Foto: Hélio Beltrânio |
Há
coisas na vida que construímos sem usar as mãos e há tantas outras que
destruímos com a força das próprias mãos para sentir o peso do que se era e do
quanto se estava enrijecido e preso dentro de um molde. Por que, às vezes, a
vida parece estar retida em algum lugar que não sabemos dar nome? Eu dou nome
de corpo. Minha relação com meu corpo - e consequentemente com o corpo do outro
- entrou num processo de mudança, uma nova (re)visão. Não estou falando de
sexo, mas talvez esteja também. Não estou falando de quebra de paradigmas, mas
talvez esteja também.
Eu
não sabia onde a minha vida e a minha existência estavam represadas até
perceber que a superfície de mim - o corpo - não era tocada, acessada. É, eu
não sei fazer a dicotomia (ainda). Se me tocam o corpo, espero que esse toque
mergulhe também em minha existência penetrando todos os muros até encontrar a
minha alma. Nós não somos mais tocados - nem tocamos - com o cuidado de quem
toca o sagrado. Não, eu não estou tentando construir um tabu ou reforçar paradigmas
religiosos. Para (vi)ver é preciso tocar. Se conhece e se vê mais com a ponta
dos dedos ou com as pupilas dilatadas ou no escuro onde o (br)eu não é o
limite.
Algumas
pessoas conhecem mais o próprio corpo na dor. Se dói é porque estou vivo. E
esse talvez seja só mais um clichê. Mas a dor pode nos desmembrar em muitos.
Mas você sabe onde dói? Às vezes a dor fica abafada no fundo do peito querendo
doer. E chamo isso de angústia. Uma dor que não consegue doer. Angústia, pra
mim, é alma represada, é não ter onde desaguar, é não ter onde vomitar quando
estou de ressaca, é uma ferida esquecida. O corpo diz tanto do que está imerso
dentro si. Mas, às vezes, nós ignoramos os sintomas e colocamos os demônios
para dormir em vez de exorcizá-los.
Eu
queria saber dançar com a mesma leveza de uma bailarina num palco. Solitária,
mas livre como uma borboleta batendo as asas. Eu queria fazer um ritual. Deitar
meu corpo sobre o altar do mundo, onde os corpos das abominações são
marginalizados e marcados como pecado, e deixar que a vida me toque mesmo
sabendo o quão violento seu toque pode ser. O que antecede a nudez? Quando nos
desnudamos estamos realmente nus? É dolorido aceitar a crueza que o outro nos
oferece. Sexo é um pedido de socorro, uma tentativa de não sucumbir. Orifícios
são saídas de emergência. Mas quem pode nos salvar de incêndio do que somos?
A
liberdade vez em quando me parece tão pesada. Talvez seja por isso que a alma
carece de um corpo para ser alma, para ser vida, para ser existência, para ser.

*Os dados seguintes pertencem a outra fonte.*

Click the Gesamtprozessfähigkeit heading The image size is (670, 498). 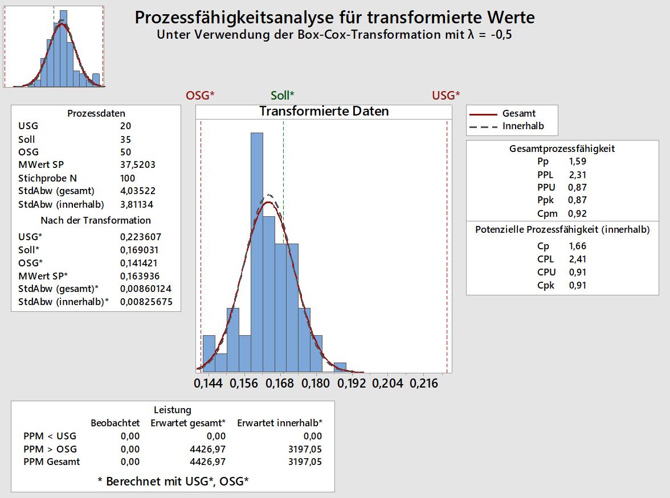(562, 149)
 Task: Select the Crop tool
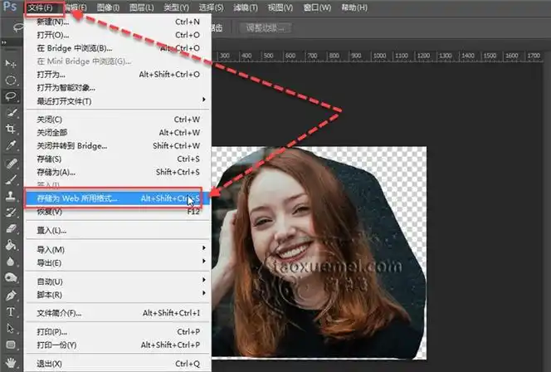click(12, 130)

Parece que há sempre um limite e que nunca conseguiremos chegar no fundo.
Talvez seja nossa ânsia em sobreviver. Porque, depois de mergulhar, não se sabe
o que vai encontrar. Não sei se desaprendemos a amar. Pode ser medo. Medo de
morrer, porque o amor e a morte estão tão próximos que parecem ser um. Ontem eu
morri um pouco e me deixei morrer, mas não fui para a sepultura. Morri sobre
outro corpo, em outras pupilas, entre os lábios ávidos de outra pessoa. Não
quero uma língua que lamba apenas minha pele. Quero uma língua que se atreva a
lamber minha solidão até sorver o meu gosto. Quero a violência da delicadeza e
o peso da leveza. Quero dançar até meus demônios fugirem de mim. Quero ser mais
leve - mesmo carregando o mundo sobre os ombros.